My point is, generalizing once you have success in one area is not a done deal. If a corporate behemoth like Microsoft is struggling with it, what makes you so sure you won’t?
It’s hard enough to establish one brand people care about. Once you’ve gained your customers’ trust, then you can try to offer them something new. And you better make sure it’s the quality they expect or better. Because trust is easy to lose. Let’s see how you can go about it.
House of brands or a branded house?
When they start to expand and generalize, brands go somewhere on the spectrum between a house of brands and a branded house. Both these models have their pros and cons. I’ll cover them below so you know your options if you decide you’ve outgrown your current market.
Branded house
A branded house would be something like FedEx or General Motors. Branded houses offer different products or services, but they’re all under the same brand.
The good thing about this is the brand is already established and (hopefully) carries some good will with consumers. They already know and trust the brand.
However, this also makes it more difficult to offer them new products and services. They’ve already categorized your business in some way, so they would be expecting goods and services close to your initial positioning. That’s why FedEx can’t start selling smartphones, all of a sudden.
A branded house can be great when you’re expanding into categories that are close to your original business. This is the best way to leverage the power of the brand. Otherwise, a hybrid approach or a house of brands might be more appropriate.
House of brands
No, this is not a new Netflix show. House of brands is more or less the opposite model of the branded house. One company owns many different brands. In most cases, the end consumer isn’t even aware of the company behind their chosen product.
An example would be Procter & Gamble. They own many consumer brands. Odds are, you have P&G products in your house right now and may not even realize it. This is the power of the house of brands.
A house of brands allows you to develop different brands under the same roof. They have access to the same resources, but they’re separate businesses. This makes it easy for a company to offer diapers and electronics at the same time. Since they’re different brands, there is no confusion.

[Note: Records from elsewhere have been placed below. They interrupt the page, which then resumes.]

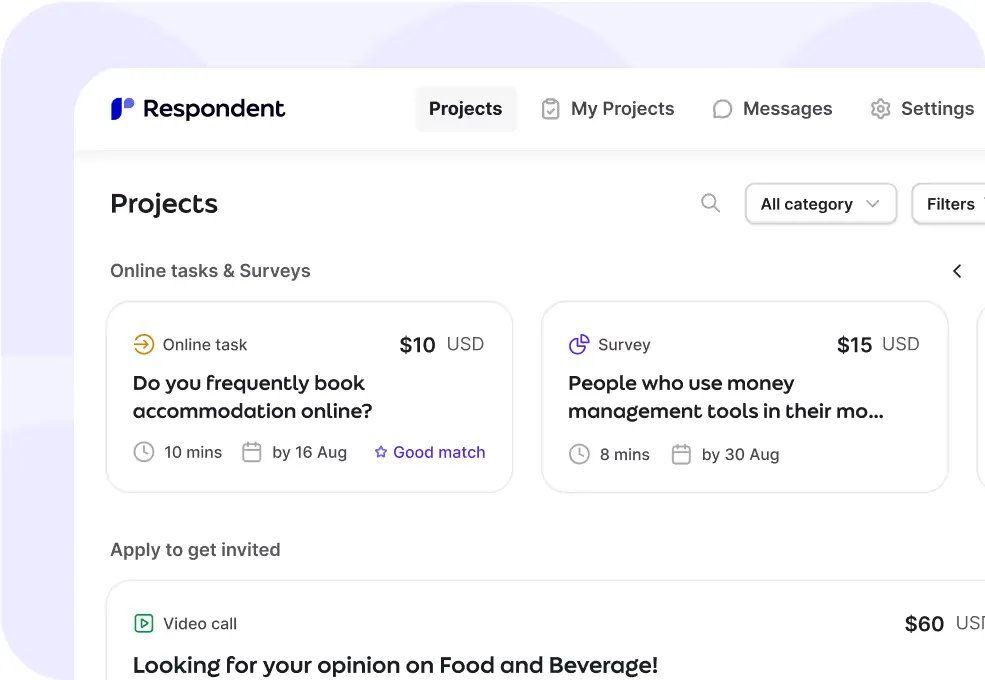Click the Video call play icon
The width and height of the screenshot is (985, 680).
(x=145, y=623)
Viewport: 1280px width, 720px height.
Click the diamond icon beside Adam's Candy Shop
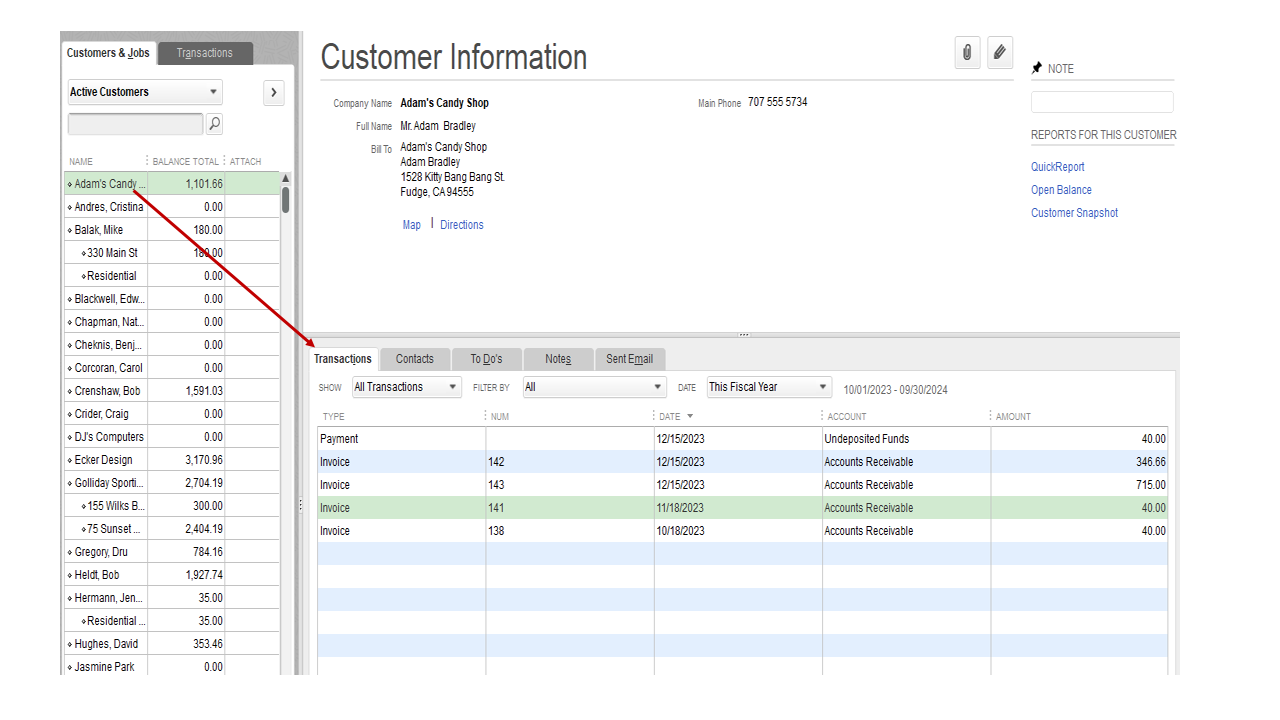(x=68, y=184)
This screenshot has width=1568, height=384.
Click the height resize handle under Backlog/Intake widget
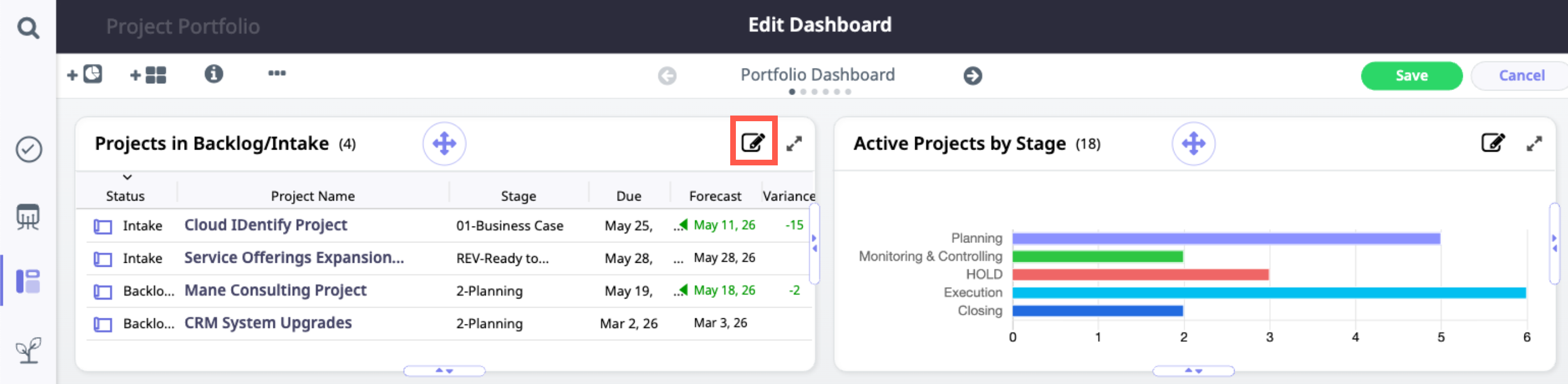pyautogui.click(x=444, y=370)
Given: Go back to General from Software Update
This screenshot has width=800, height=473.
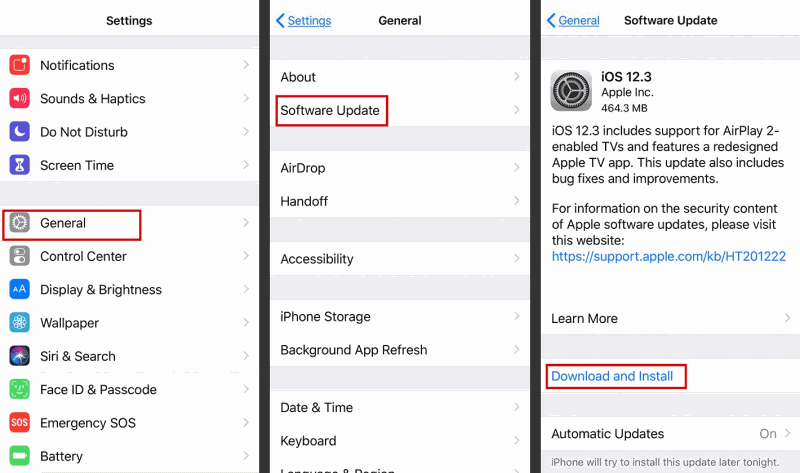Looking at the screenshot, I should click(x=572, y=20).
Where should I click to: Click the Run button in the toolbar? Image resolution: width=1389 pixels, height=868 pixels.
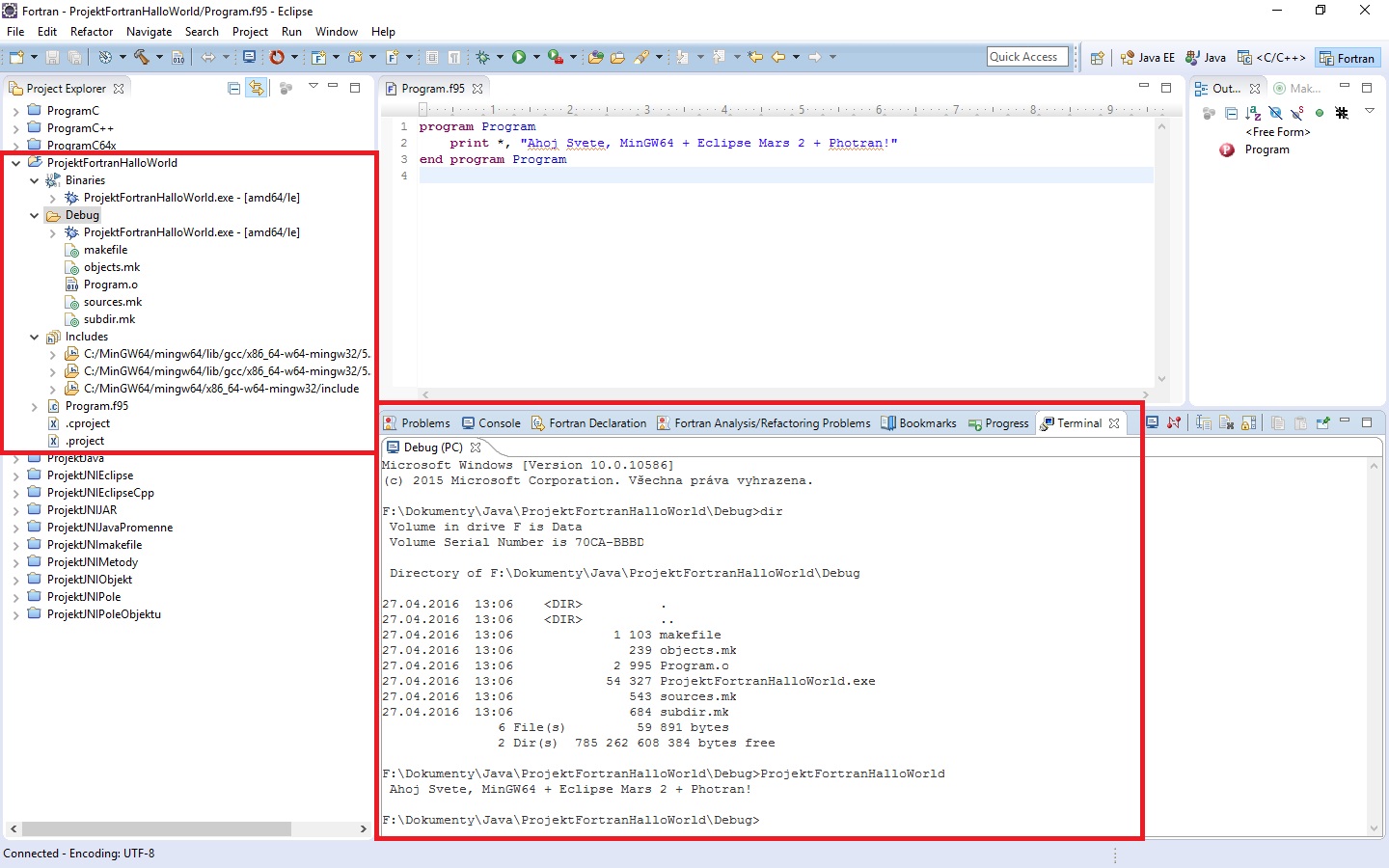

However, this also requires lots of resources. Each individual brand needs to have a separate brand strategy and win over their target market. Clear messaging and great management are crucial for a house of brands, since every brand needs to stand on its own feet.
Conclusion
As you can see, it’s possible to generalize but it’s not easy. And it’s certainly not the first thing you want to do. Especially if you’re a small business or just starting out, think about establishing a brand first. Specialize. Once you’re big enough to diversify, then you can think about expanding, but not a moment sooner. Otherwise you might kill your business.